Lucas se detuvo de pronto, mirando para un hombre que cruzaba la calle en dirección contraria.
—Espera —dijo.
—¿Qué?
—Es que me parece que ése está empleado en la oficina de don Pedro Montaña.
—¿Lo conoces?
—Nos iba a mandar recado a Joaquín y a mí.
—¿Eh?
—Es para lo de Valdecañizo. Me voy a acercar otra vez a ver qué hay.
—Bueno. ¿Vienes luego a lo del Troncho?
—Sí.
—Allí estoy, te espero —señalaba con el pulgar—. Y suerte.
—Hasta ahora.
Lucas se fue otra vez para casa de Joaquín. Andaba despacio, como haciendo tiempo. Volvía a notar que se le estaba secando la garganta. Tragó saliva varias veces. La saliva remoja el hambre en el estómago. Lucas se metió la mano en el bolsillo de dentro de la cazadora. Sacó un rollito de billetes envolviendo algunas perras. Había dejado un duro guardado en la habitación para imprevistos. Contó lo que tenía, parándose un momento contra la pared. Dos billetes de una peseta, una monedita también de peseta y cuarenta céntimos en calderilla. Con tres cuarenta, uno puede comprarse una barra de pan y un octavo de resto en una freiduría. Si el resto de pescado está empezando a apestar, cuesta un poco menos y a lo mejor las tres cuarenta dan también para un vaso de mosto. El mosto hincha el pan en la barriga y el hambre ya no da empujones hasta la mañana siguiente. Lucas se volvió a meter el dinero en el bolsillo, reliando los billetes con las perras por dentro. Siguió andando hasta llegar a la puerta de Joaquín. Cojeaba levemente de la pierna derecha. Se asomó al patio y vio a Lola recortada contra la penumbra de la habitación. El hombre con el que se acababa de cruzar hablaba con ella. Lucas salió otra vez a la calle y empezó a ir y venir por la acera, un poco separado de la casa. Un niño tiraba una piedra, no se sabía a quién, y se escondía entre las sombras de la esquina. La piedra rebotó con un desolado estrépito por los romos y desguazados adoquines. Mañana tendré dinero. Si hoy me prestara alguien cinco duros, me los gastaba con Piña o con quien fuese. Una semana… Lucas vio al hombre salir. Se apresuró y entró en el patio casi a renglón seguido. Volvió a llamar a la puerta de Joaquín.

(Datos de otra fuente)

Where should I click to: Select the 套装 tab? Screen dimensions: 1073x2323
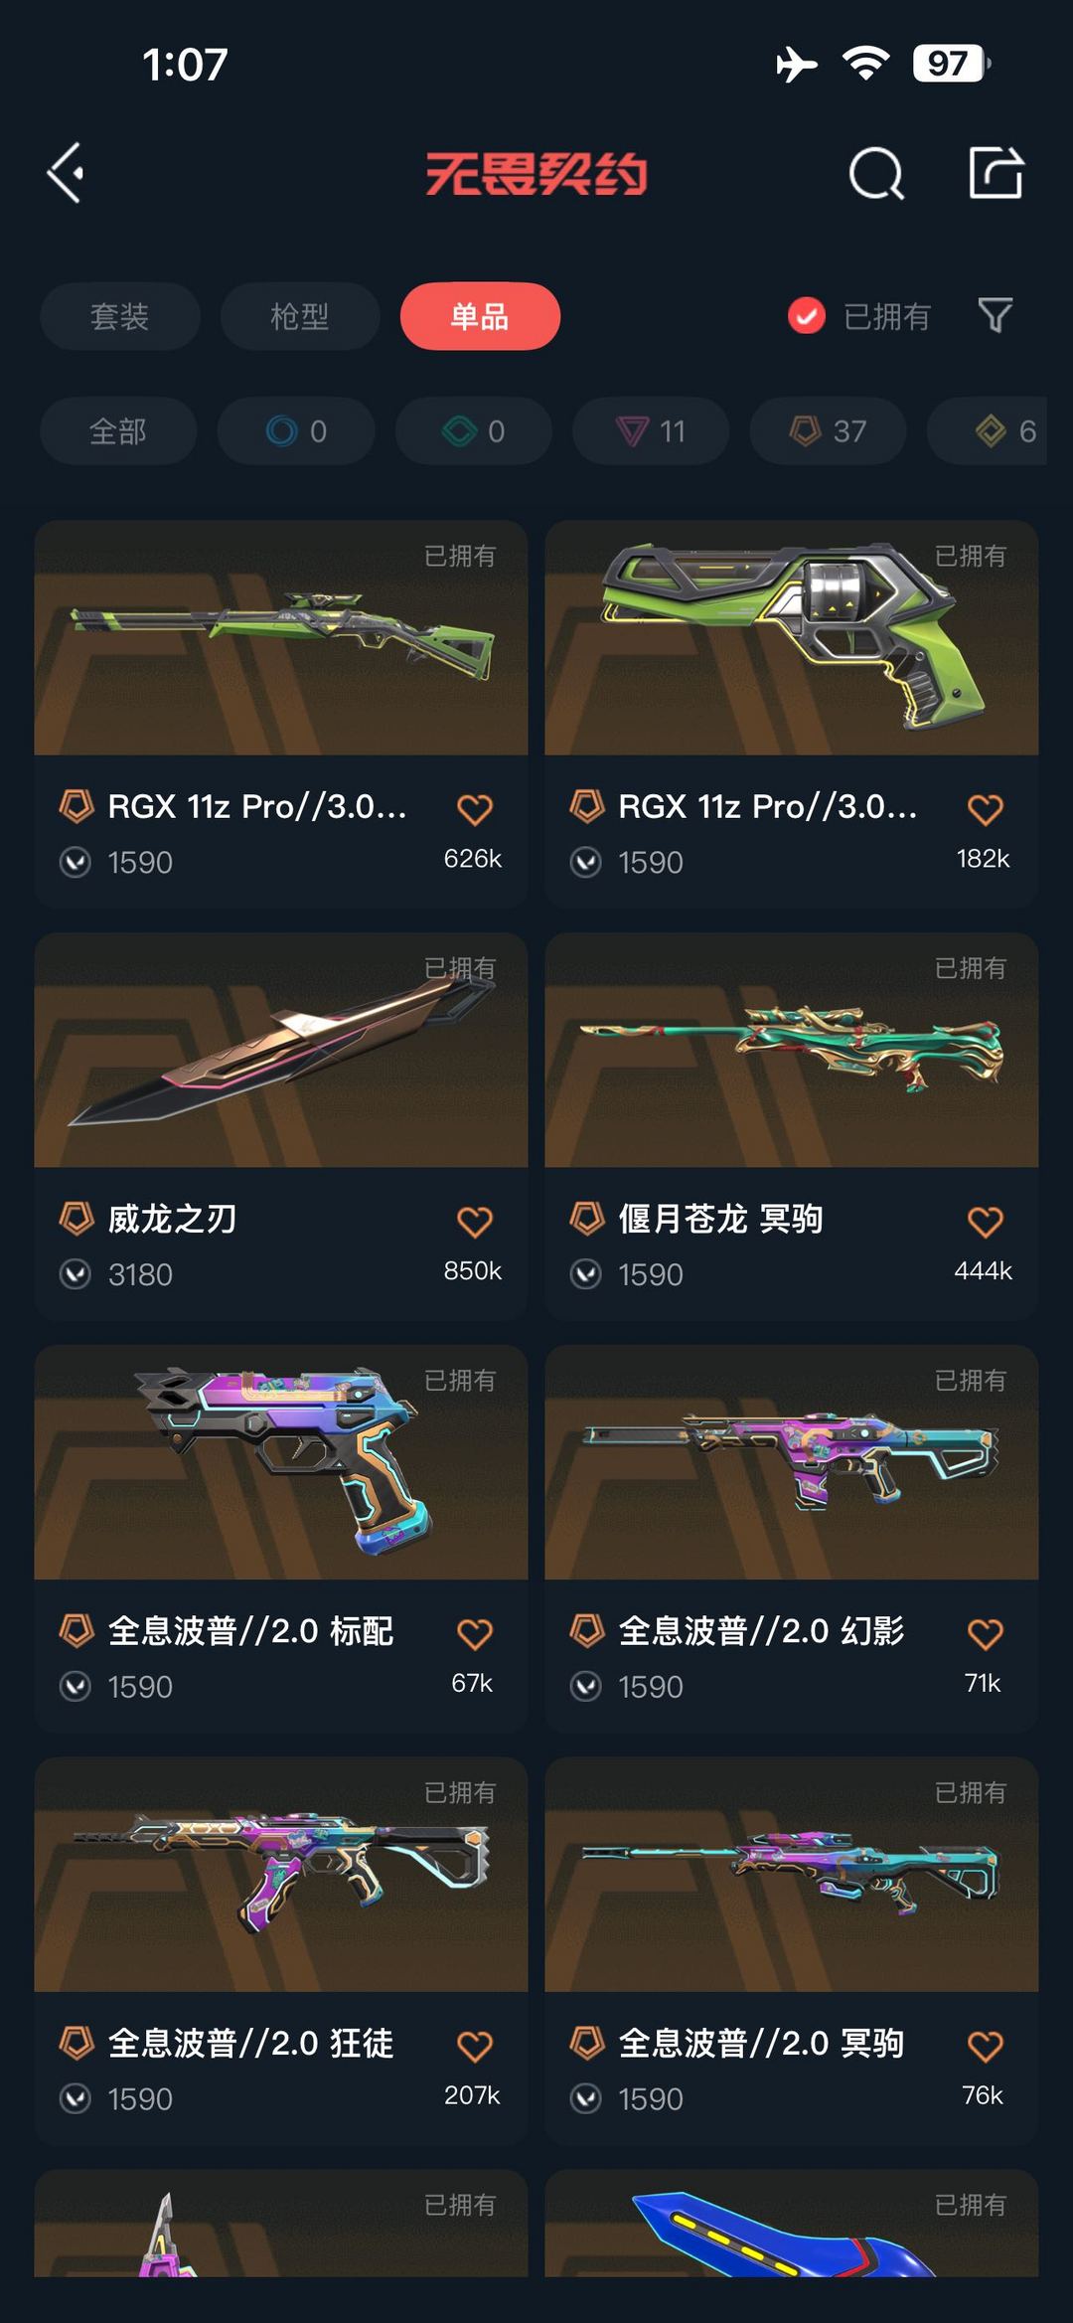(x=120, y=316)
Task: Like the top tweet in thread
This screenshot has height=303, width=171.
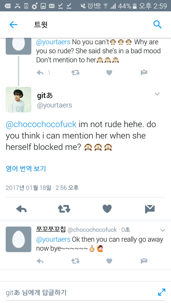Action: pyautogui.click(x=109, y=73)

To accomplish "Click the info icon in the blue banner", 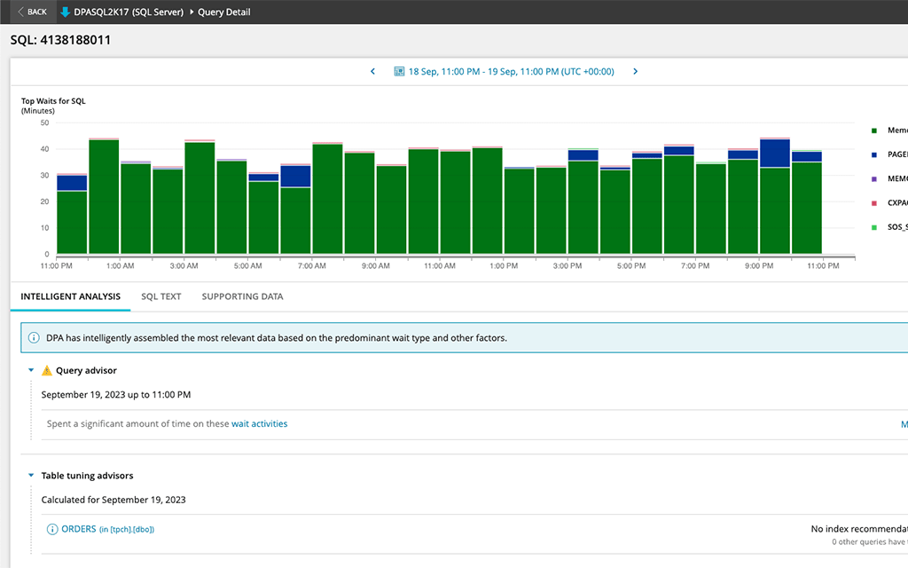I will pyautogui.click(x=35, y=337).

—¿Quién? —preguntó Lola desde dentro.
—Soy yo, Lucas.
Lola abrió la puerta, masticando algo en la boca. Encima de la mesa camilla había un plato de coles. A Lucas le dolía aquel olor en el estómago.
—Otra vez —dijo—, dispensa, es que vi entrar al de la oficina.

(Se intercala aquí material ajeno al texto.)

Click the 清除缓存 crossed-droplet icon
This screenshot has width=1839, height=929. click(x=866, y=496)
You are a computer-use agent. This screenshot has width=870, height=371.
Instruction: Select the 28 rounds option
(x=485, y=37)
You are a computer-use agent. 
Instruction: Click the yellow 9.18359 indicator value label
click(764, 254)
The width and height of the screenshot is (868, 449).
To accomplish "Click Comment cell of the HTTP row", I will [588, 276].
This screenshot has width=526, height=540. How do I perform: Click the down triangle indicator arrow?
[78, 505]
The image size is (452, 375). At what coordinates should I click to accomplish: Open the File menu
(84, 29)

—Que mañana a las ocho sale el camión, que estéis en la bodega.
—Ya sabía yo que don Miguel no me fallaba.
—Ahora tú verás Joaquín, con la que traerá esta noche.

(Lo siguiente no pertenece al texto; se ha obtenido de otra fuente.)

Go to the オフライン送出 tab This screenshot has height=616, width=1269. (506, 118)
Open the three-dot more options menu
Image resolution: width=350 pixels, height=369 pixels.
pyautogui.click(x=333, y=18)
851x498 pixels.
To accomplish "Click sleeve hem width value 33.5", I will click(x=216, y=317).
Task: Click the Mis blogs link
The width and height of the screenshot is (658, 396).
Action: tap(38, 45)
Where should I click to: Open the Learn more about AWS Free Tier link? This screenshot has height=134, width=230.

—Yo me encargo de venir por él, no te preocupes.
—No estaría de más, a ver si por hache o por be…
—¿Te das cuenta cómo se arregló la cosa?
—A ver lo que dura.
—Alegra esa cara, Lola.
—Sí.
—Bueno, hasta mañana, yo vengo por Joaquín.
—Hasta mañana, Lucas.
Lucas volvió a salir a la calle. Primero andaba deprisa y luego frenando el paso. La noticia del trabajo en Valdecañizo empezaba a producirle una fatigosa sensación de desesperanza. Ayer a estas horas, me tiraron una perdigonada de sal. Lucas no fue a buscar a Piña al tabanco del Troncho. Se acercó a una freiduría a gastarse sus tres cuarenta. Las freidurías no las cierran hasta tarde. El pescado no estaba demasiado fresco. A Lucas le sobró para beberse un vaso de mosto.